Each context refers to, essentially, different tools (SelectionContext, DrawTerrainContext, et cetera) and contains contain "actions" which are added/removed from the undo history.

Some pseudo-code:

public abstract class Context
{
public abstract void Initialize();
public abstract void Destroy();
public virtual void Update();
}

public interface IAction
{
void Execute();
void Undo();
}

public class SelectionContext : Context
{
public override void Initialiize() { ... }
public override void Destroy() { /... }
public override void Update() {
if(mouseDown && noSelection)
startSelection();
else if(mouseDown && !noSelection)
expandSelection();
else if(!mouseDown && !noSelection)
finishSelection();
}

private class SelectionAction : IAction
{
private List<object> _oldSelection;
private List<object> _newSelection;

public SelectionAction() { ... }
public void Execute() { ... }
public void Undo() { ... }
}
}


The above context may define things like a RectangleSelectionAction, EllipticalSelectionAction, et cetera.

Stacking them like this allows me to do things like select a section of terrain then go to a different context to change textures (or what have you), then return to the selection.
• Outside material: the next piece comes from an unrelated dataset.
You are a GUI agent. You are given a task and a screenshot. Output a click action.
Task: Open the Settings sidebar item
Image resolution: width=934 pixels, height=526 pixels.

While this is an improvement over putting almost everything in one file it still seems a little strange to me having to define small private classes in each context for each of their major actions.

Is there a standard (or better) way of abstracting out different tools from the main toolkit program to allow for easier development of future tools?

Yes, the standard approach is to have some kind of plugin API.

The details of this approach will vary based mainly on the implementation of your overall toolset and the needs of your game and its tools. What you've described here is a reasonable first start at a plugin system for your own tools.

It sounds like it works for you, so you should keep exploring it. Don't resist the design simply because it involves "small classes," because that's not always a bad thing (if a class encapsulates all the data and behavior it needs to perform its designated function, it's probably acceptable).

It also sounds like all your "context" plugins are still resident in the main assembly of your tools. That's fine, as it is straightforward and easy to work with.

In the long run, if you find yourself in a scenario where other developers or users would want to extend your tools with new contexts (but don't/shouldn't have access to the main toolchain code) you can take your plugin API to the next step, which is loading the code from external assemblies.

To do this, you'd extract the bits of your tools that define the context API (IAction, the Context base class, and whatever else you may have) into a class library that's compiled in a DLL that others can reference. They'd create a class library themselves, with a reference to your plugin API DLL, and implement their new contexts.

They would then place their compiled plug-in DLL in a location you specify, such as a Plugins directory next to your application.

Your application then loads, at startup or some other appropriate time, every DLL found in that directory, attempts to find any subclasses of Context, creates them (Activator.CreateInstance is a simple, though not entirely crazy-efficient, way to do so), and then uses them as normal.

You may find in this scenario that you need to provide addition extensibility hooks to the context API, such as an "initialize" and "shutdown" entry point you can all to allow the context to do some setup work.

But basically you've stumbled on the general principle, just chosen slightly non-standard names for some of your interfaces, but that's fine. It works for you and isn't a horrible broken mess, so you're on the right track.